07Is EZGO or AIOT or TRAK or GEOS or VRNT more undervalued right now?
The PEG ratio (forward P/E divided by expected earnings growth rate) is the most precise measure of undervaluation relative to growth potential.
By this metric, Verint Systems Inc. (VRNT) is the more undervalued stock at a PEG of 0. 36x versus ReposiTrak, Inc. 's 0. 82x. A PEG below 1. 0 is traditionally considered the threshold for growth-adjusted undervaluation. On forward earnings alone, Verint Systems Inc. (VRNT) trades at 7. 0x forward P/E versus 28. 0x for ReposiTrak, Inc. — 21. 0x cheaper on a one-year earnings basis. Analyst consensus price targets imply the most upside for AIOT: 134. 6% to $8. 00.
08Which pays a better dividend — EZGO or AIOT or TRAK or GEOS or VRNT?
In this comparison, AIOT (22.
1% yield), VRNT (1. 6% yield), TRAK (0. 8% yield) pay a dividend.
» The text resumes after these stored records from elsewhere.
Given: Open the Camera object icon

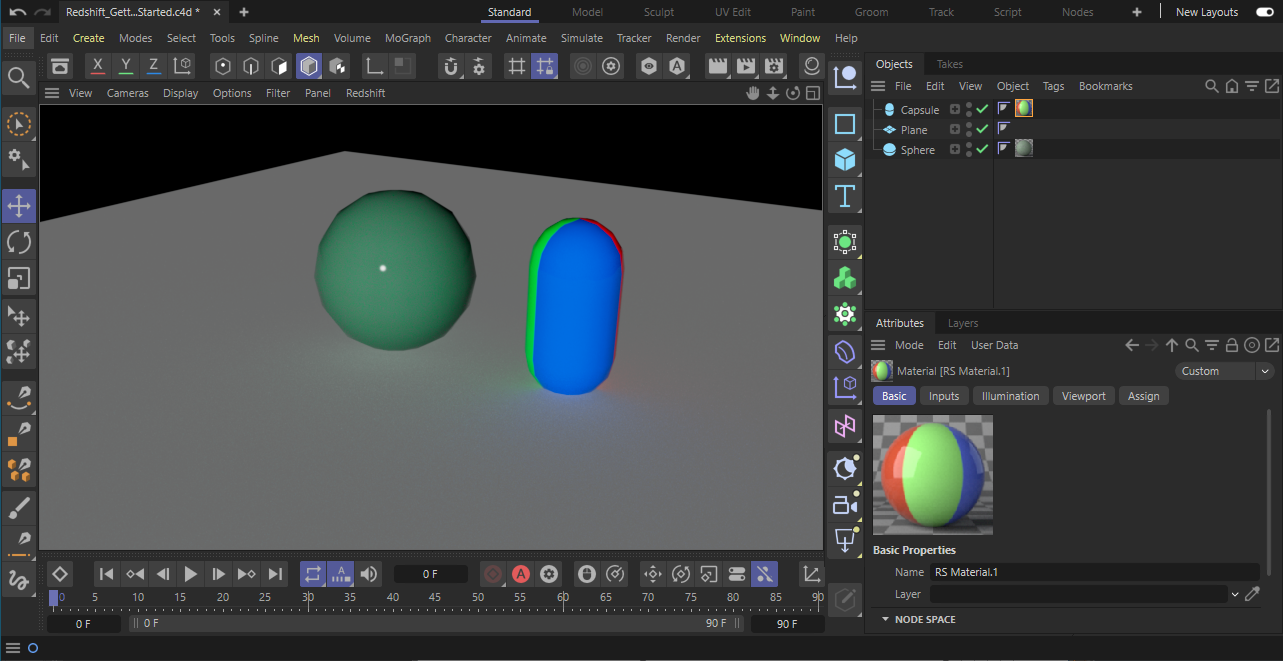Looking at the screenshot, I should [x=845, y=505].
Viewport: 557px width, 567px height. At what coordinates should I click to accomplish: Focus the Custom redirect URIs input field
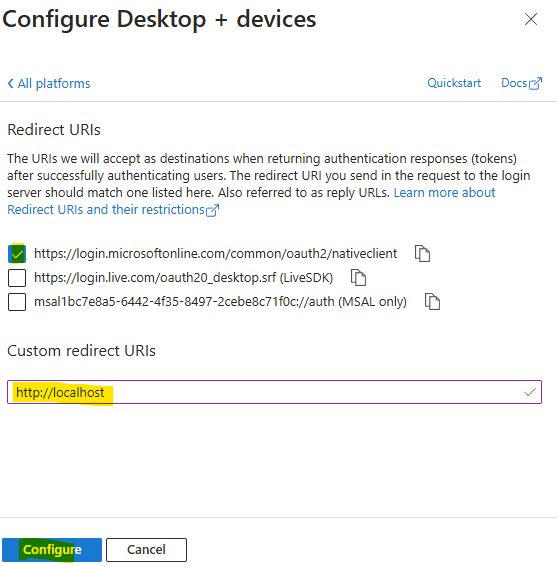(x=275, y=392)
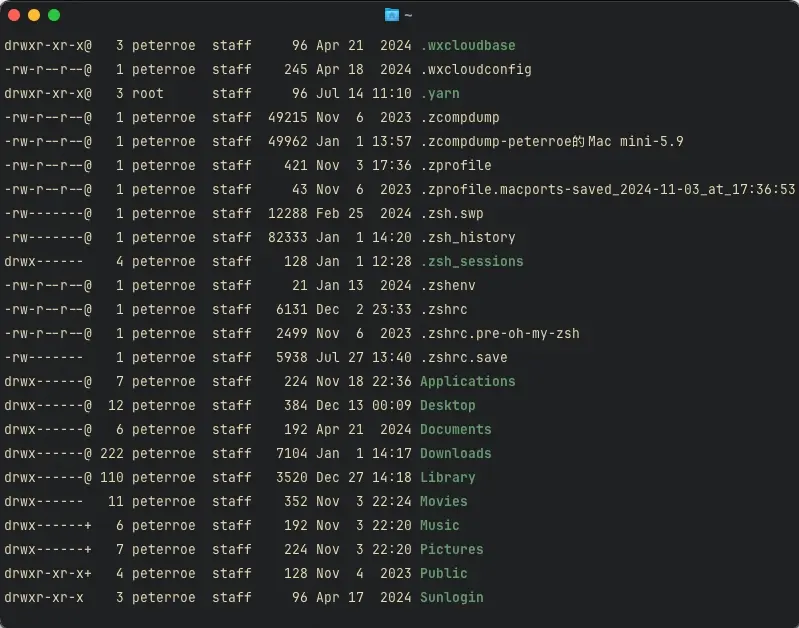Click the Movies directory name
Image resolution: width=799 pixels, height=628 pixels.
tap(443, 501)
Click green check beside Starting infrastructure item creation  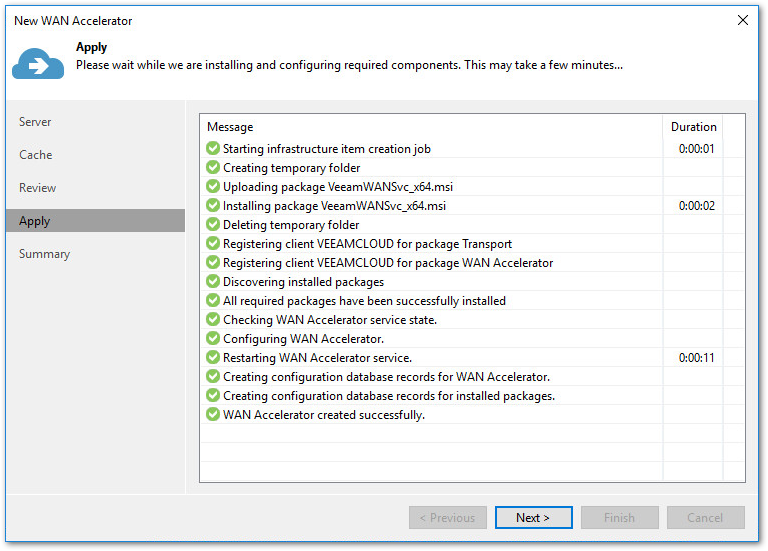pos(213,149)
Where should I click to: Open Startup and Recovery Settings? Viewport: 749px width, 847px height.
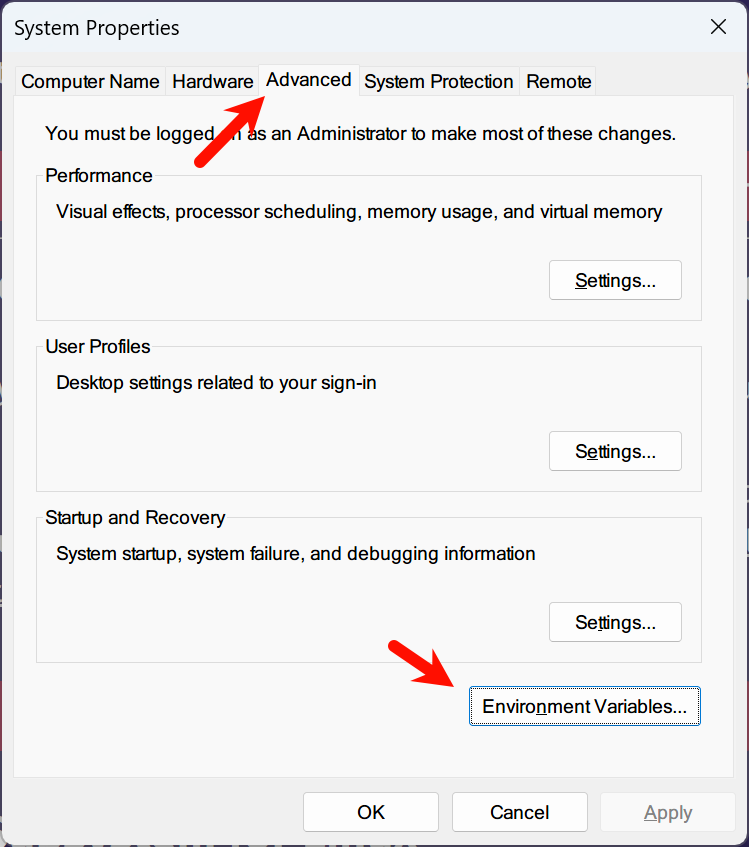pos(615,623)
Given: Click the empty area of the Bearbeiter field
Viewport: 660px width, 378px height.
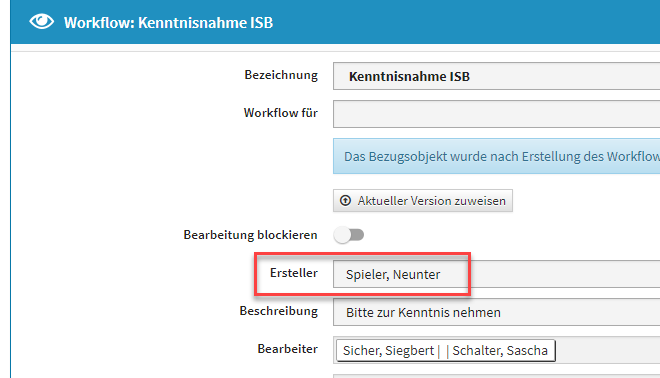Looking at the screenshot, I should (x=608, y=350).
EZGO, GEOS do not pay a meaningful dividend and should not be held primarily for income.
09Is EZGO or AIOT or TRAK or GEOS or VRNT better for a retirement portfolio?
For long-horizon retirement investors, EZGO Technologies Ltd.
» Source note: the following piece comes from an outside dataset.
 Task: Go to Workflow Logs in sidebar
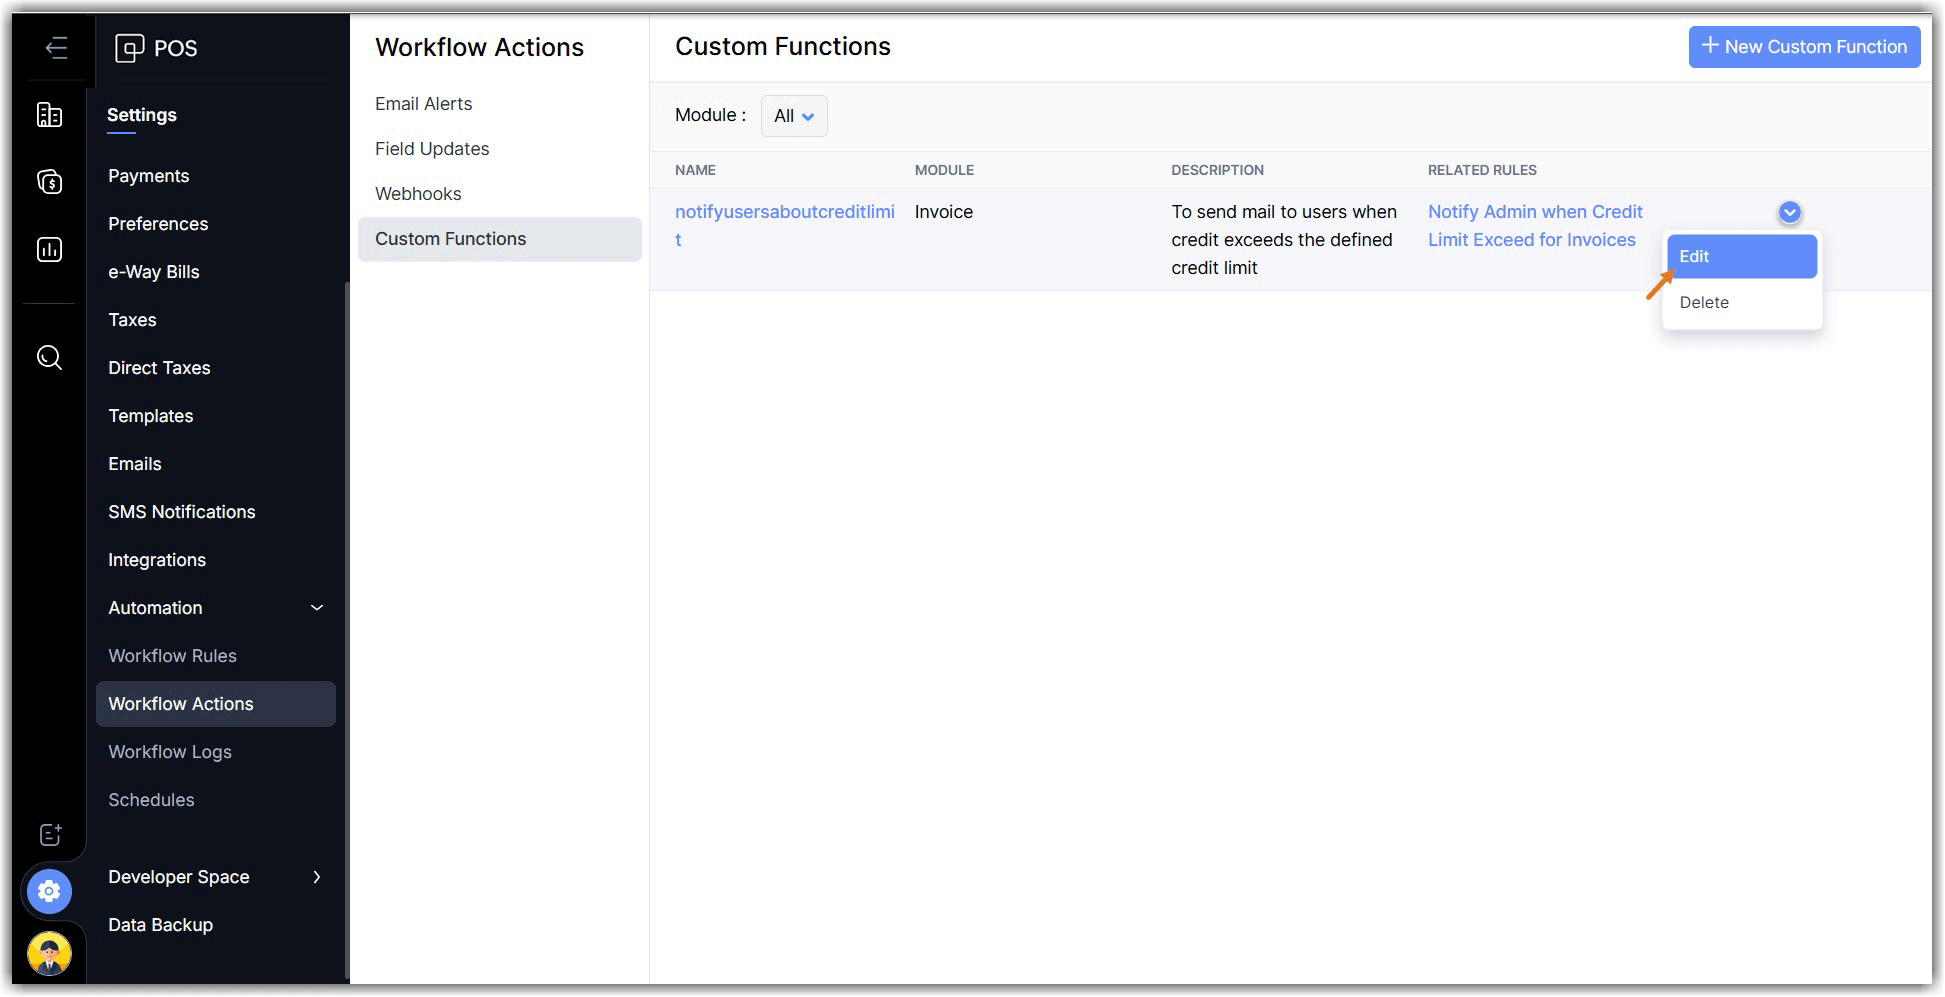point(170,752)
(EZGO) is the stronger choice — it scores higher on the combination of lower volatility, dividend reliability, and long-term compounding (low volatility (β -0. 37)). Geospace Technologies Corporation (GEOS) carries a higher beta of 1. 93 — meaning larger drawdowns in market downturns, which matters significantly when you cannot wait years for a recovery. Both have compounded well over 10 years (EZGO: -100. 0%, GEOS: -46. 4%), confirming both are viable long-term holds — but the lower-volatility option typically results in less emotional selling during corrections. Retirement portfolios generally favour predictability over maximum returns. Consult a financial advisor before making allocation decisions.
10What are the main differences between EZGO and AIOT and TRAK and GEOS and VRNT?
These companies operate in different sectors (EZGO (Consumer Cyclical) and AIOT (Technology) and TRAK (Technology) and GEOS (Energy) and VRNT (Technology)), which means they face different economic cycles, regulatory environments, and macro sensitivities — making direct comparison nuanced.
In terms of investment character: EZGO is a small-cap quality compounder stock; AIOT is a small-cap income-oriented stock; TRAK is a small-cap quality compounder stock; GEOS is a small-cap quality compounder stock; VRNT is a small-cap quality compounder stock. AIOT, TRAK, VRNT pay a dividend while EZGO, GEOS do not, making them suitable for different income and tax situations. These fundamental differences mean investors should not choose between them on a single metric — the "better stock" depends entirely on which of these characteristics aligns with your investment strategy.